→ **Qué debe hacer**:
a: Responda brevemente, según el pasaje del Evangelio según San Juan:
(i) ¿Qué amor es, según Jesús, el más grande?
(ii) ¿Cómo llama ahora Jesús a sus discípulos en lugar de servidores?
(iii) ¿Qué concederá el Padre?
b: Extraiga del pasaje del Evangelio según San Juan el fragmento que comienza en "Este es mi mandamiento: Amense" y termina en "se lo concederá.", y cópielo sin ninguna modificación.

→ **Fragmento del documento**:
□ □ □ □ □

Evangelio según San Juan 15,9-17.
Jesús dijo a sus discípulos:
«Como el Padre me amó, también yo los he amado a ustedes. Permanezcan en mi amor.
Si cumplen mis mandamientos, permanecerán en mi amor, como yo cumplí los mandamientos de mi Padre y permanezco en su amor.
Les he dicho esto para que mi gozo sea el de ustedes, y ese gozo sea perfecto.»
Este es mi mandamiento: Amense los unos a los otros, como yo los he amado.
No hay amor más grande que dar la vida por los amigos.
Ustedes son mis amigos si hacen lo que yo les mando.
Ya no los llamo servidores, porque el servidor ignora lo que hace su señor; yo los llamo amigos, porque les he dado a conocer todo lo que oí de mi Padre.
No son ustedes los que me eligieron a mí, sino yo el que los elegí a ustedes, y los destiné para que vayan y den fruto, y ese fruto sea duradero. Así todo lo que pidan al Padre en mi Nombre, él se lo concederá.
Lo que yo les mando es que se amen los unos a los otros.»
«Como el Padre me amó, también yo los he amado a ustedes. Permanezcan en mi amor.
Si cumplen mis mandamientos, permanecerán en mi amor, como yo cumplí los mandamientos de mi Padre y permanezco en su amor.

□ □ □ □ □

→ **Bloque de datos**:
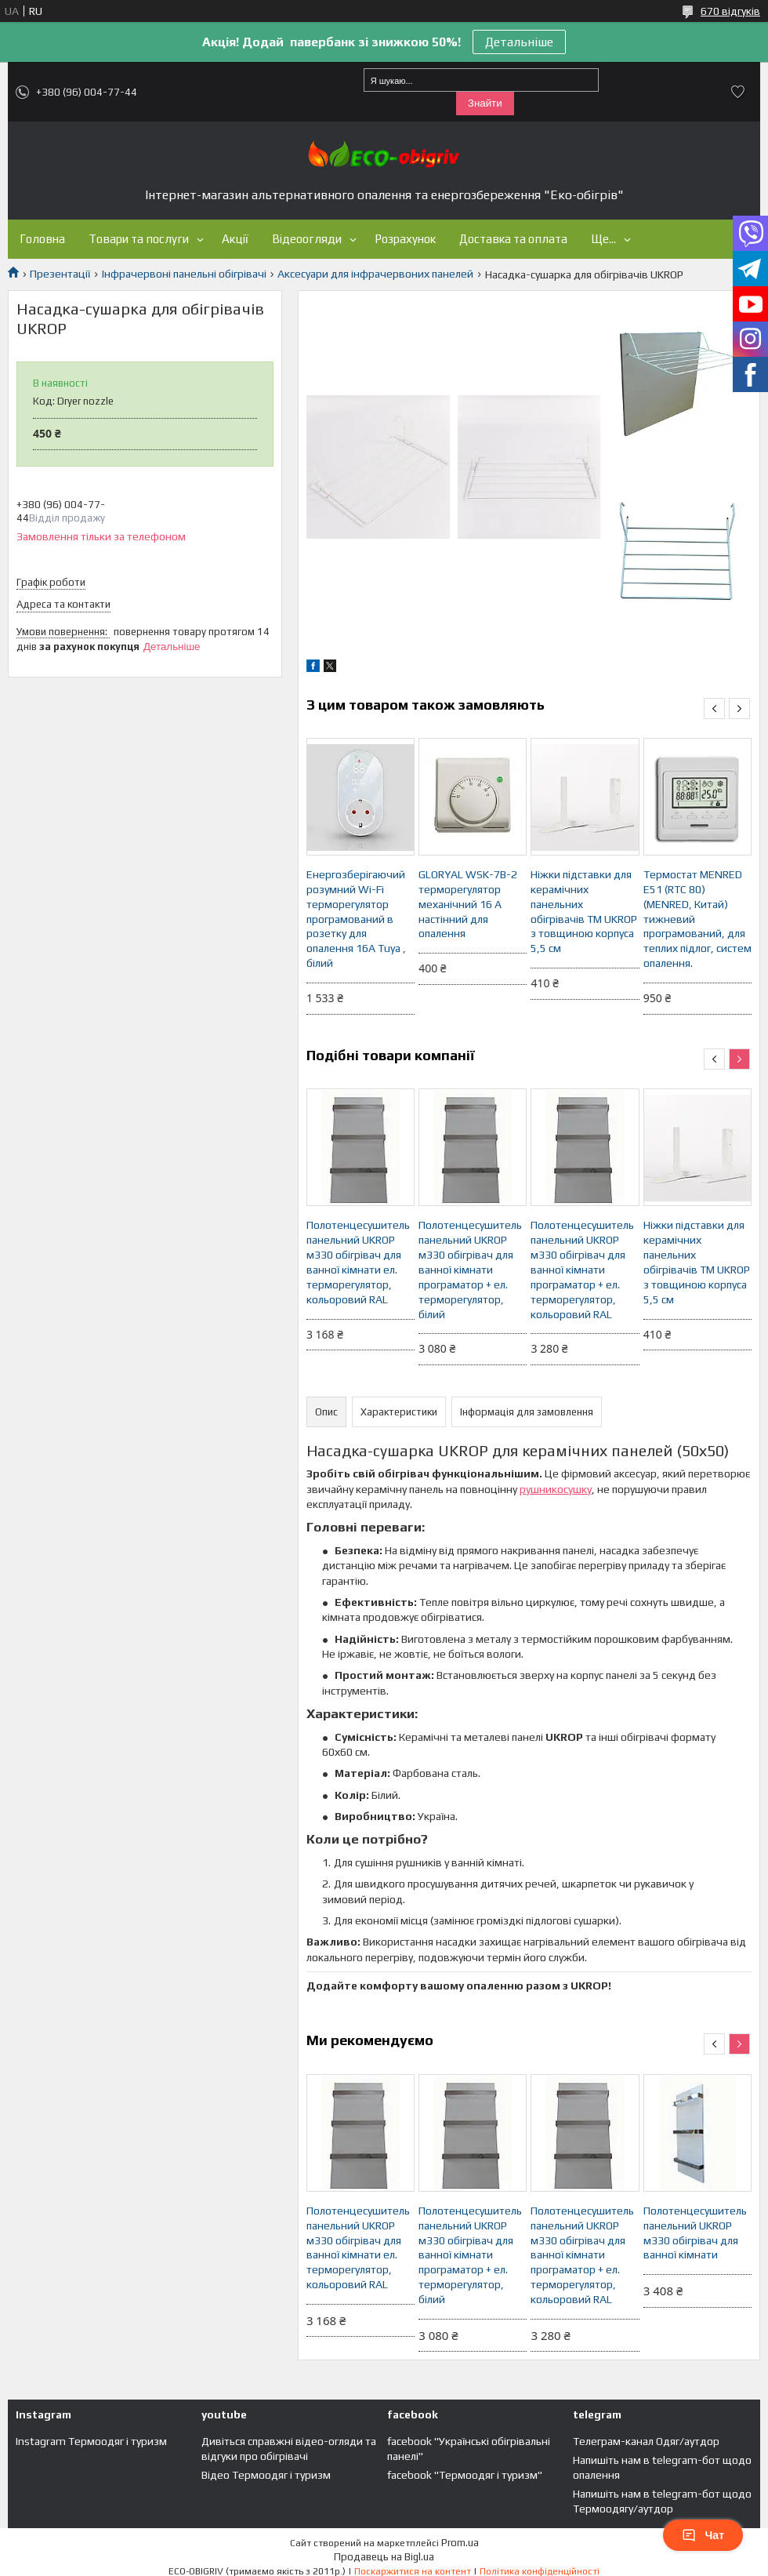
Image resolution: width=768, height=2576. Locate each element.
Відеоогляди (307, 238)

□ □ □ □ □

→ **Lista de soluciones**:
a:
(i) Dar la vida por los amigos.
(ii) Amigos.
(iii) Todo lo que pidan al Padre en nombre de Jesús.

b:
Este es mi mandamiento: Amense los unos a los otros, como yo los he amado.
No hay amor más grande que dar la vida por los amigos.
Ustedes son mis amigos si hacen lo que yo les mando.
Ya no los llamo servidores, porque el servidor ignora lo que hace su señor; yo los llamo amigos, porque les he dado a conocer todo lo que oí de mi Padre.
No son ustedes los que me eligieron a mí, sino yo el que los elegí a ustedes, y los destiné para que vayan y den fruto, y ese fruto sea duradero. Así todo lo que pidan al Padre en mi Nombre, él se lo concederá.